Após notícias veiculadas sobre a gasolina mais cara do país ser encontrada em um posto de combustível de Tubarão, sendo revendida a R$ 8,999, o Procon encaminhou ofício para a Agência Nacional do Petróleo, Gás Natural e Biocombustíveis (ANP) requerendo esclarecimentos acerca da pesquisa de preços realizada pelo órgão.
Em resposta ao ofício, a ANP informou que realiza através do LPC (levantamento de preços de combustíveis) pesquisa semanal por uma empresa especializada em pesquisas de mercado, sendo que as coletas de preços se dão in loco, onde os pesquisadores da contratada registram os preços em aplicativo eletrônico especialmente desenvolvido para a prestação do serviço.
Conforme relatório emitido pelo órgão, no dia 5/5/2022, às 12h36, o pesquisador do órgão compareceu no referido posto e registrou o preço de R$ 8,999 para a gasolina comum.

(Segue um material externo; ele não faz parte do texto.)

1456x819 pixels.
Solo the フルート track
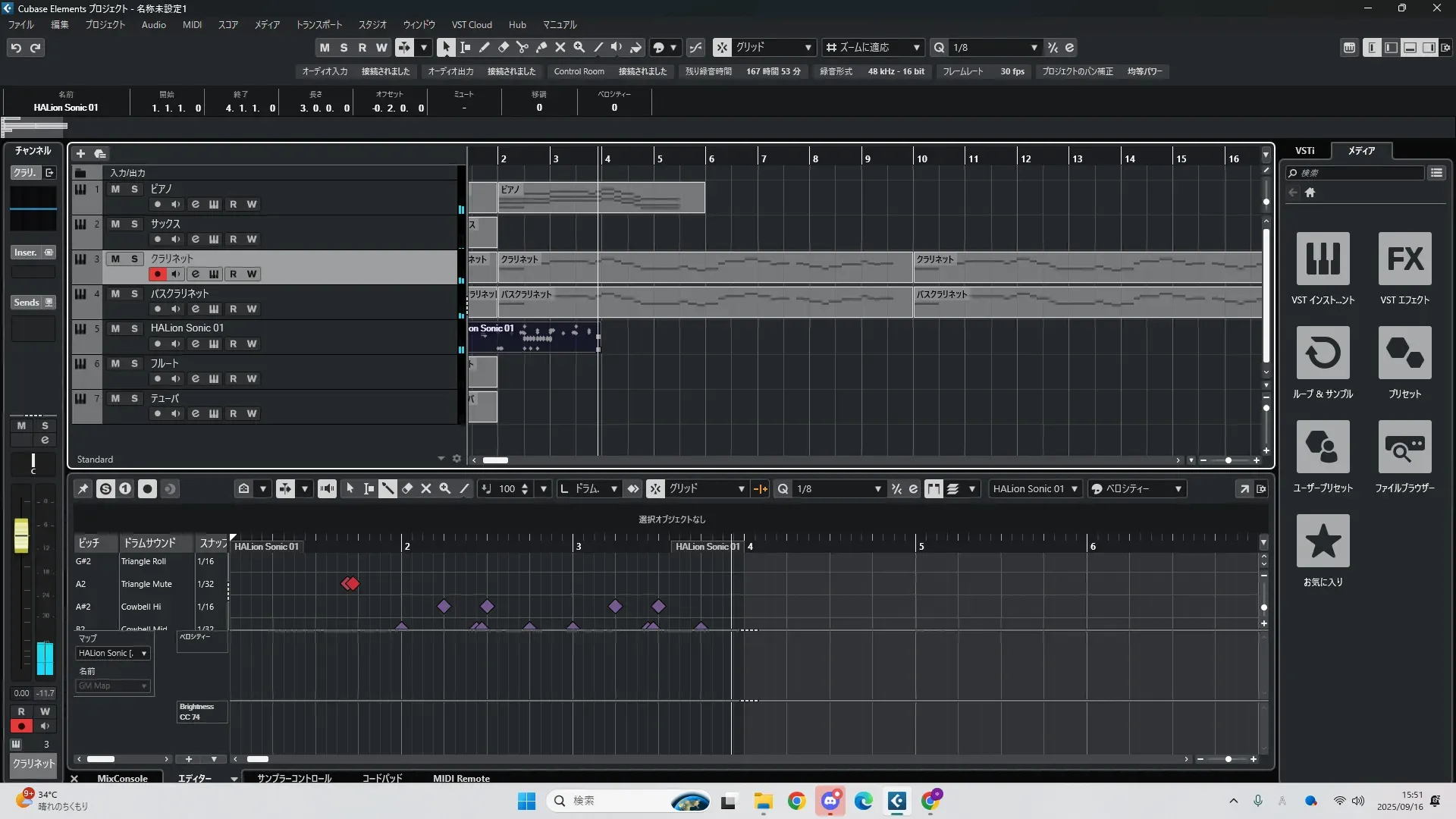pos(134,364)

Assim, conforme a ANP, o registro fotográfico do painel de preços comprova que não houve erro por parte do pesquisador. Para não gerar mais discussões, a ANP, preventivamente, optou por suprimir o valor de sua base de dados, até que todas as alegações tenham sido satisfatoriamente esclarecidas.
A ANP solicitou que o posto revendedor envie documentos fiscais, emitidos em 5/5/2022, das vendas de gasolina comum, de modo a confirmar o preço efetivamente praticado naquela data.